Vienne Roman Theatre & Côte-Rôtie Views
Stunning hillside theatre overlooking the Rhône. Jazz à Vienne festival fills the Roman seats each July. From here, you can see the impossibly steep slopes of Côte-Rôtie across the river — Rome's gift to Syrah.
How to Complete
6 steps to experience this fully
-
The theatre built 40-50 AD seated 13,000 Romans — and the slopes across the Rhône were already producing wine famous across the Empire. The view hasn't changed.
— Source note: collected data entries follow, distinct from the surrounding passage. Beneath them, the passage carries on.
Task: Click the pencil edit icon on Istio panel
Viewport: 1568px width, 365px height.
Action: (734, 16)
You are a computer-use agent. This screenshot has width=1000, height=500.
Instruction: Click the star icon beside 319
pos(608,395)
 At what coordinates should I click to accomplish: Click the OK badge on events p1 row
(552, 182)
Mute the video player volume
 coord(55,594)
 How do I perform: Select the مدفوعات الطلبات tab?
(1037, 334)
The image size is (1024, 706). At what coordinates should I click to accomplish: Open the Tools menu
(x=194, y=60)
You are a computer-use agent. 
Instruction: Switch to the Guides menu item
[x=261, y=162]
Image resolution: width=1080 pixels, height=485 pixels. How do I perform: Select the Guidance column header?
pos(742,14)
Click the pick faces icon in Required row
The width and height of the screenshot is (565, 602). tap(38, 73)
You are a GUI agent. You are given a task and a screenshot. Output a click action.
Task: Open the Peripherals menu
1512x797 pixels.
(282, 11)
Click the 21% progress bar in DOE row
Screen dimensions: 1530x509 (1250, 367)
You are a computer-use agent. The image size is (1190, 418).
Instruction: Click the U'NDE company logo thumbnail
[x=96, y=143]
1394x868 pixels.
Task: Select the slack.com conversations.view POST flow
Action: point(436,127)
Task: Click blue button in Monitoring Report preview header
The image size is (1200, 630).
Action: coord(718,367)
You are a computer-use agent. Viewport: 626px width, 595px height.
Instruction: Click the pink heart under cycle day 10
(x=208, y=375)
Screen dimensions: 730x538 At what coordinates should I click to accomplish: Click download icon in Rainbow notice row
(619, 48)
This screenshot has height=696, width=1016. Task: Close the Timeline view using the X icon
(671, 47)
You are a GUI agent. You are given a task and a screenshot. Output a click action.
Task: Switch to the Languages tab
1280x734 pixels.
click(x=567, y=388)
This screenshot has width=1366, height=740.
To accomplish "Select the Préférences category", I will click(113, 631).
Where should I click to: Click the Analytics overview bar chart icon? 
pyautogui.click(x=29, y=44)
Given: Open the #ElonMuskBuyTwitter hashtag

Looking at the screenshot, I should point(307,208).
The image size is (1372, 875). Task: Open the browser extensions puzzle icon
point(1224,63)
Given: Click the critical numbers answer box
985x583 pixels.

🍷 Log MemoryClimb to the upper tiers — rows 20 and above — and turn to look WEST across the Rhône at the Théâtre Antique de Vienne (7 Rue de Goris, 38200 Vienne). Those pale-gold and grey slopes directly opposite? That's Côte-Rôtie. In 71 AD, Pliny the Elder wrote about the wine from those exact slopes — he called it *vinum picatum*, described the grape as 'black, generous in its yields, resistant to cold, with a naturally waxy flavour.' Wine historian Hanneke Wilson calls it 'the first truly French wine to become internationally famous.' The Romans sitting in this theatre in 50 AD were looking at the same slopes. Same view. Same wine. Only the audience has changed. Entry €3 full / €2 reduced (free for disabled). Apr 1–Aug 31: daily 9:30am-12:45pm + 1:30pm-6pm; Sep-Oct: Tue-Fri + weekends same hours; Nov-Mar: Tue-Fri + weekends 1pm-5:30pm, closed Monday.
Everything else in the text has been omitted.